## TASK OBJECTIVE
Copy everything from the line that contains "Given: Expand the context variable node" down to the line that contains "Looking at the screenshot, I should [x=973, y=104].", renaming "context variable node" to "context variable entry" and leaving all else as it is.
+===+
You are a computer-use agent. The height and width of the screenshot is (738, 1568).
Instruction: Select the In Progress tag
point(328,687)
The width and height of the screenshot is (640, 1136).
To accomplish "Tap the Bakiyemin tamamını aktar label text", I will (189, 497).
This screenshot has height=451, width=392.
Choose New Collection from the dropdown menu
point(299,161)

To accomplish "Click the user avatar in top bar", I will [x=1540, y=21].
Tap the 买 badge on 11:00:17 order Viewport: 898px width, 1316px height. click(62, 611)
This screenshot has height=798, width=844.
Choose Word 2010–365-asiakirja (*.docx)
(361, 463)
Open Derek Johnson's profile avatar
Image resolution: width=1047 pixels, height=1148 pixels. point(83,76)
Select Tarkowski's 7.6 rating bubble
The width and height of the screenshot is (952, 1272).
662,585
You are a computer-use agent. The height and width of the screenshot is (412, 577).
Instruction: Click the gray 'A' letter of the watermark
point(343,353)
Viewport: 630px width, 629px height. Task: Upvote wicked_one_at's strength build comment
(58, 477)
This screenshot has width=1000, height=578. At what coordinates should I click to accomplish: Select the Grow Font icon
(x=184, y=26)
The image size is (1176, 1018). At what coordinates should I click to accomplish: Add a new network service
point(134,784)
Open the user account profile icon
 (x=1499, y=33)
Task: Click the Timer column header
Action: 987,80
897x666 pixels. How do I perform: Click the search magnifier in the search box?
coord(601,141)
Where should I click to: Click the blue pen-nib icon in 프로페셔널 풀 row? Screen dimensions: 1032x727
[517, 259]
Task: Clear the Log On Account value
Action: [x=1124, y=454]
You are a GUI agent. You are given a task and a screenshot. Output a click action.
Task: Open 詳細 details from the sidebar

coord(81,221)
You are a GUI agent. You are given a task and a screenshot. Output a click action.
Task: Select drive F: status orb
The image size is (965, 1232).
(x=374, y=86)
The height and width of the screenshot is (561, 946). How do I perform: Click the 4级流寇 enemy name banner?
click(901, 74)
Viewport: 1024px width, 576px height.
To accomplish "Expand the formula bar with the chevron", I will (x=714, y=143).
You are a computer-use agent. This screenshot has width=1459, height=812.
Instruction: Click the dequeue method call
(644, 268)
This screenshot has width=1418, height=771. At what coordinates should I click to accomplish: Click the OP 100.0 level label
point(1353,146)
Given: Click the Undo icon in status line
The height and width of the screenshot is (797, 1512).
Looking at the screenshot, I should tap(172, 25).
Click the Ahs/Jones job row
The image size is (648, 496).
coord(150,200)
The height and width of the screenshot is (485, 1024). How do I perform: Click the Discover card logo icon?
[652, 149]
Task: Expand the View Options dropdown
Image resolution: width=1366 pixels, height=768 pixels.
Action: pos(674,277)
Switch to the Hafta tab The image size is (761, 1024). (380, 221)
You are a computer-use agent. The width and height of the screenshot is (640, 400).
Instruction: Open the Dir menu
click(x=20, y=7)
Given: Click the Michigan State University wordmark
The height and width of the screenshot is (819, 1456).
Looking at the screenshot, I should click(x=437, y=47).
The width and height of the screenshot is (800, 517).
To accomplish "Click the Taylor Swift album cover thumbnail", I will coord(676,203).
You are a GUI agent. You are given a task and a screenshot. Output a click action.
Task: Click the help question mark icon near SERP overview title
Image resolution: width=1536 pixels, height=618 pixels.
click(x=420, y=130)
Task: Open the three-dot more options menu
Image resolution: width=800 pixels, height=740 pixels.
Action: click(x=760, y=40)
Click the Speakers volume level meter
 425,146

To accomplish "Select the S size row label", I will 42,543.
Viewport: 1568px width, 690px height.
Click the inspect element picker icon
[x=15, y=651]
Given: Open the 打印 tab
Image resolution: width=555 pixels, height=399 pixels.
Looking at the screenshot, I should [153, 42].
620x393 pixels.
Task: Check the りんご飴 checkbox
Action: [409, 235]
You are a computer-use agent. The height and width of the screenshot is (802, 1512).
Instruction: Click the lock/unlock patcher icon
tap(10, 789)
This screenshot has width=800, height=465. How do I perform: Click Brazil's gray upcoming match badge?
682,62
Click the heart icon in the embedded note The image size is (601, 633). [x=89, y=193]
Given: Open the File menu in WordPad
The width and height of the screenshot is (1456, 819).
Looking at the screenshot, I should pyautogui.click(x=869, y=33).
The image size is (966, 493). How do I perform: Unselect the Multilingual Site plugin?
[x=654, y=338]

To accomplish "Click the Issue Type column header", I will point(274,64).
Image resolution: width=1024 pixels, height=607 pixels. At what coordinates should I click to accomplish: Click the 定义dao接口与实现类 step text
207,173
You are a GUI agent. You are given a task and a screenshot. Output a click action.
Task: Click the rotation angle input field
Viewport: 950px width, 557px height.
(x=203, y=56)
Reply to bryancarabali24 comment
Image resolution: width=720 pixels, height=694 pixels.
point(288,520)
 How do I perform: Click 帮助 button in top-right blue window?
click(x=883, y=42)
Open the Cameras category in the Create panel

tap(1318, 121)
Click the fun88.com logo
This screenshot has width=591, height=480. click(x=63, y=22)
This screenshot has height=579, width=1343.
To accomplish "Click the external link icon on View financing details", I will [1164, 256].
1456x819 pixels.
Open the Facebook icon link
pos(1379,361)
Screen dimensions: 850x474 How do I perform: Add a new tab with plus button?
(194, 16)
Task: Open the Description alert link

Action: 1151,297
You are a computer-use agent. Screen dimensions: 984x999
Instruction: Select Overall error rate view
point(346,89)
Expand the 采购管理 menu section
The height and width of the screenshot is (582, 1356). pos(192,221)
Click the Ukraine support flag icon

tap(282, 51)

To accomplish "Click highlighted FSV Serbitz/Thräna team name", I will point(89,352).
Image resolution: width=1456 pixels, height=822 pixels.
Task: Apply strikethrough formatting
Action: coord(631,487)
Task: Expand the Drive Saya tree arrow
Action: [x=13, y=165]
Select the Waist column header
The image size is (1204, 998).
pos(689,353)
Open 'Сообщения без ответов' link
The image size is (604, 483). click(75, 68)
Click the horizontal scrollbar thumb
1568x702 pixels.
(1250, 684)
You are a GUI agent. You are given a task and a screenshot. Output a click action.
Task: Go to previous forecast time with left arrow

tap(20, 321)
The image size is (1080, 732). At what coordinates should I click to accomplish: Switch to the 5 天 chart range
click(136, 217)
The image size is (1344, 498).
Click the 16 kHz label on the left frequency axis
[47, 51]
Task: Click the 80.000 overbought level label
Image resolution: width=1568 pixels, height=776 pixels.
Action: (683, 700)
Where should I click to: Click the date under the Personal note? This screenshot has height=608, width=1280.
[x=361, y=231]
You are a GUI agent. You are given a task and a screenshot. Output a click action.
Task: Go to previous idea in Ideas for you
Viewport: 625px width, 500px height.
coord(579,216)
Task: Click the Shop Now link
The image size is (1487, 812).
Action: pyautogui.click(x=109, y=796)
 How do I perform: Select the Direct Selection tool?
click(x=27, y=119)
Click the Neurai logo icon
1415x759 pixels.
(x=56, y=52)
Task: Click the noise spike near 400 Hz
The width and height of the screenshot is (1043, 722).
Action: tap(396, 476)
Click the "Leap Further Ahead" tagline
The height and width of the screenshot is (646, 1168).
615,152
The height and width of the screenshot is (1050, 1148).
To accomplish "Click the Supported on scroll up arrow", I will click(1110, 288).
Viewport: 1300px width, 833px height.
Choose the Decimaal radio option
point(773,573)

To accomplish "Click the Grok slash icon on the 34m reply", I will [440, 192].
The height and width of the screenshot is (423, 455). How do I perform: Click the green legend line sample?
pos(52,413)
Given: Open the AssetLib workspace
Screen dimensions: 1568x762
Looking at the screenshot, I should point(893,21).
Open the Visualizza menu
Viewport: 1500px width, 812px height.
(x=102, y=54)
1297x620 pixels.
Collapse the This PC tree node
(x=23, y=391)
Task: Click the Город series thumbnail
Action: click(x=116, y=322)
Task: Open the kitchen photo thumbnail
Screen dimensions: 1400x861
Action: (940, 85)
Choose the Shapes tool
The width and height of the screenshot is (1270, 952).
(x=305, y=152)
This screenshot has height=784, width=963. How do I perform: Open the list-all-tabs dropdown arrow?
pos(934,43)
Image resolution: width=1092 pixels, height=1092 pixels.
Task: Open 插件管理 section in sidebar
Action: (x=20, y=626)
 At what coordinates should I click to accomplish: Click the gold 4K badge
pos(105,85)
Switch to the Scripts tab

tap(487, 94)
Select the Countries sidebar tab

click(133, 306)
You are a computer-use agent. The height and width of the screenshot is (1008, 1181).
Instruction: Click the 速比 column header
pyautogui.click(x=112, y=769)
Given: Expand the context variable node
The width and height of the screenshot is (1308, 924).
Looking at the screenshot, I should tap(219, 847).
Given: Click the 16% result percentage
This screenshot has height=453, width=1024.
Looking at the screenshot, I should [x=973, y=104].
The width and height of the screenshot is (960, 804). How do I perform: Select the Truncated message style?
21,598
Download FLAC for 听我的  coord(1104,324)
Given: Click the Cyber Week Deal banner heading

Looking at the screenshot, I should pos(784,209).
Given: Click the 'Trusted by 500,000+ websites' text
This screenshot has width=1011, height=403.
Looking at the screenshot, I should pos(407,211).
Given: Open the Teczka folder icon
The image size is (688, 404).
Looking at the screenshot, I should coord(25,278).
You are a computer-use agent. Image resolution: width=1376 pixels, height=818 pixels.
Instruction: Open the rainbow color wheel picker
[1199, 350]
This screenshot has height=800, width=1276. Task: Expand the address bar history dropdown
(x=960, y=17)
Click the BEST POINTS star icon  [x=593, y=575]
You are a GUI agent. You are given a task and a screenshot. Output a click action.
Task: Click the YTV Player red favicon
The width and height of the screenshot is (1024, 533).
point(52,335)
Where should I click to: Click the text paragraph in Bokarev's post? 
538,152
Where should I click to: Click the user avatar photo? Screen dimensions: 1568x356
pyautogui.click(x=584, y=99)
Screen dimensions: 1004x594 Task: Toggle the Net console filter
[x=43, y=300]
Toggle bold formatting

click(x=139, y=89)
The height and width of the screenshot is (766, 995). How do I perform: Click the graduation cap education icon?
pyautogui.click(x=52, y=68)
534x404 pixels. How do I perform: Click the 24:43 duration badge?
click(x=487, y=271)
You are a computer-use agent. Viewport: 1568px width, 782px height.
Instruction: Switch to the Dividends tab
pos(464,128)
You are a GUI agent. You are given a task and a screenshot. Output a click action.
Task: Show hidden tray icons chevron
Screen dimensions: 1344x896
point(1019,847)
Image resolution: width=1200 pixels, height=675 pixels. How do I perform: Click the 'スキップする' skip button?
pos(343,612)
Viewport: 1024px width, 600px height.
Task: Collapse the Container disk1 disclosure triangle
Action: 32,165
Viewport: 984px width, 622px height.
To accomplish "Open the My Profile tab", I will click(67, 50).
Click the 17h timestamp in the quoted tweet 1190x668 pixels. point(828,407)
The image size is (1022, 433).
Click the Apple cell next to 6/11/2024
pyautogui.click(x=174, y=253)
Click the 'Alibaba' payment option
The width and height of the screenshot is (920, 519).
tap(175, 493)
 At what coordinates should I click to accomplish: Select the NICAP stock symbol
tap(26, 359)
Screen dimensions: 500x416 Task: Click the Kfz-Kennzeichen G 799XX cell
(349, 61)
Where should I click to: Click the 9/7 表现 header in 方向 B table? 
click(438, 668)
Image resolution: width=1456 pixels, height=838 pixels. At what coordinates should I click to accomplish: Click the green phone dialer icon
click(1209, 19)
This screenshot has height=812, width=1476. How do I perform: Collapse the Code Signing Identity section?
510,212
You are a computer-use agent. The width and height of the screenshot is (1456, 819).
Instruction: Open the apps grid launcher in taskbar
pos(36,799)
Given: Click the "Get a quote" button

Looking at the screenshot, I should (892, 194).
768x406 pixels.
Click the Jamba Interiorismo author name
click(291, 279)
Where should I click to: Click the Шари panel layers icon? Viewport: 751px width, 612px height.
+===+
## ANSWER BELOW
Given: Expand the context variable entry
The width and height of the screenshot is (1308, 924).
Looking at the screenshot, I should tap(219, 847).
Given: Click the 16% result percentage
This screenshot has height=453, width=1024.
Looking at the screenshot, I should [x=973, y=104].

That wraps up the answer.